An overview of all these western islands:
Eilean a’ Ghobha and Bròna Cleit:
Before we look at these items in detail, let’s have a look at some general views of, and over, the island.
Even so, it is not just a question of a gentle stroll and great care needs to be taken on the hazardous steps. Some have worn away to nothing more than a 45º slope, and there is no barrier between the steps and a plunge into the sea!
The railways would have been used to winch supplies up from the delivering ships. This would have been hard work, especially given the gradient at the lower part of the routes.
In the 1960s, the rails were removed when a ‘Gnat’ was brought into use on the island - this was a three wheeled vehicle, fitted with rubber tyres, which was brought up the remaining concrete path by way of a winch and guide wire above.
The Gnat itself was redundant in September 1971, when the lighthouse was automated and lighthousekeepers no longer therefore resided on the island. At the same time as the automation, a helipad was constructed - with supplies no longer needed on a regular basis and only routine or emergency attention required. Nevertheless the path of the original railway tracks is still very much discernible, and on certain stretches the track and sleeper positions are gradually becoming infilled with grass or mayweed.
From the junction of the tracks, the other branch of the railway heads to the western landing:
There is also a separate path to the western landing, by way of narrow concrete steps:
And here is the helipad:
Disaster struck the lighthouse barely a year after its coming into operation. On 15 December 1900 a ship, the Archtor, passed in bad weather and noted that the light was not operational. This was reported on her arrival at Oban. A routine visit planned for 20 December was impossible due to the weather and did not take place until Boxing Day. The lighthouse keepers were not there to greet them; provision boxes had not been laid out for replenishment; the flag was not flying; it was clear that something was amiss. There was no response to a blast on the ship’s horn.
On investigation, the west landing showed evidence of a great storm - broken boxes which were kept 30m up the cliff; railway tracks torn out of the concrete, turf ripped out over 10m from the cliff edge.
The keepers had kept their log up to 9a.m. on 15 December, suggesting that the mysterious disappearance occurred on that day. No bodies were ever found. It is assumed that two of the keepers were in the vicinity of that western landing and their colleague, learning of the impending storm, left the lighthouse unattended (this was against the rules), perhaps to warn the other two of the impending danger.
Further west, and situated on a northern promontory only a metre lower than the island’s highest point, a cairn was erected, presumably, on 30 October 1951 if we go by the inscription. It may, of course, be that the two named individuals inscribed the stone on the cairn which was already present.

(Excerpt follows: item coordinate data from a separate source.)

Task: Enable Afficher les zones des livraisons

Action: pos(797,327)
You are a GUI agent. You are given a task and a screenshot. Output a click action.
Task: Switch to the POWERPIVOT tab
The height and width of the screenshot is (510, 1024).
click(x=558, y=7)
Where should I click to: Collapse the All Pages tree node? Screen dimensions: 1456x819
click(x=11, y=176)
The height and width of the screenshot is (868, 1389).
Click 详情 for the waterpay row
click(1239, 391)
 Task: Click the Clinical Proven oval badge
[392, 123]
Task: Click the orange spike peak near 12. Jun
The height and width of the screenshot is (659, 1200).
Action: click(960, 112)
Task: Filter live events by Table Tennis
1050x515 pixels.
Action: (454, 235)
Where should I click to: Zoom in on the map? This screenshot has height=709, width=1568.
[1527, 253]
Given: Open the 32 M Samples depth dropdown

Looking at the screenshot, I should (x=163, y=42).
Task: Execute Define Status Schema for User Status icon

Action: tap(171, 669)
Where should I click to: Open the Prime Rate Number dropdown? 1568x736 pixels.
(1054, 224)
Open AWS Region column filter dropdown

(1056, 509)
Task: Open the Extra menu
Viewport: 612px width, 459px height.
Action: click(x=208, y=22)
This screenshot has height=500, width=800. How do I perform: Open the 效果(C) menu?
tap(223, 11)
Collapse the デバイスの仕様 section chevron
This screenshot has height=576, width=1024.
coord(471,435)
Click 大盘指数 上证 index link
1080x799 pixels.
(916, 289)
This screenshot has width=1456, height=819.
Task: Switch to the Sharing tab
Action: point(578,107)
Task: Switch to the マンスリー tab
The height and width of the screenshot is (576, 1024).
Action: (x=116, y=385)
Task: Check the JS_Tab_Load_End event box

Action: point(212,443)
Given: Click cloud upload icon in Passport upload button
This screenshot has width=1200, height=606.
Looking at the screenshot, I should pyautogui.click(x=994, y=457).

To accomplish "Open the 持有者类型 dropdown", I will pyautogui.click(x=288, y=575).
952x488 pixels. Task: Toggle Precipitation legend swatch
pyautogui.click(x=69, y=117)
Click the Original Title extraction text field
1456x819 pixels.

Towards the western end of the island are two old shielings - shelters which would have been occupied by those tending to herds on the hillsides. To what extent that may have occurred here, I must admit I don’t know. One is particularly better preserved than the other - seen here with Roaiream in the background, and a view of the lighthouse through the little ‘window’ in the eastern side. These shielings probably became disused during the eighteenth century.
By the way, at this time of year, the western end of the island is absolutely overrun with puffin burrows. They are very hazardous underfoot and it would be easy to twist an ankle if care is not taken with each and every step. I imagine this would be one of the least convenient places in Britain to be taken injured!
I saw quite a number of puffins in flight but not from a suitable vantage point to capture them on camera.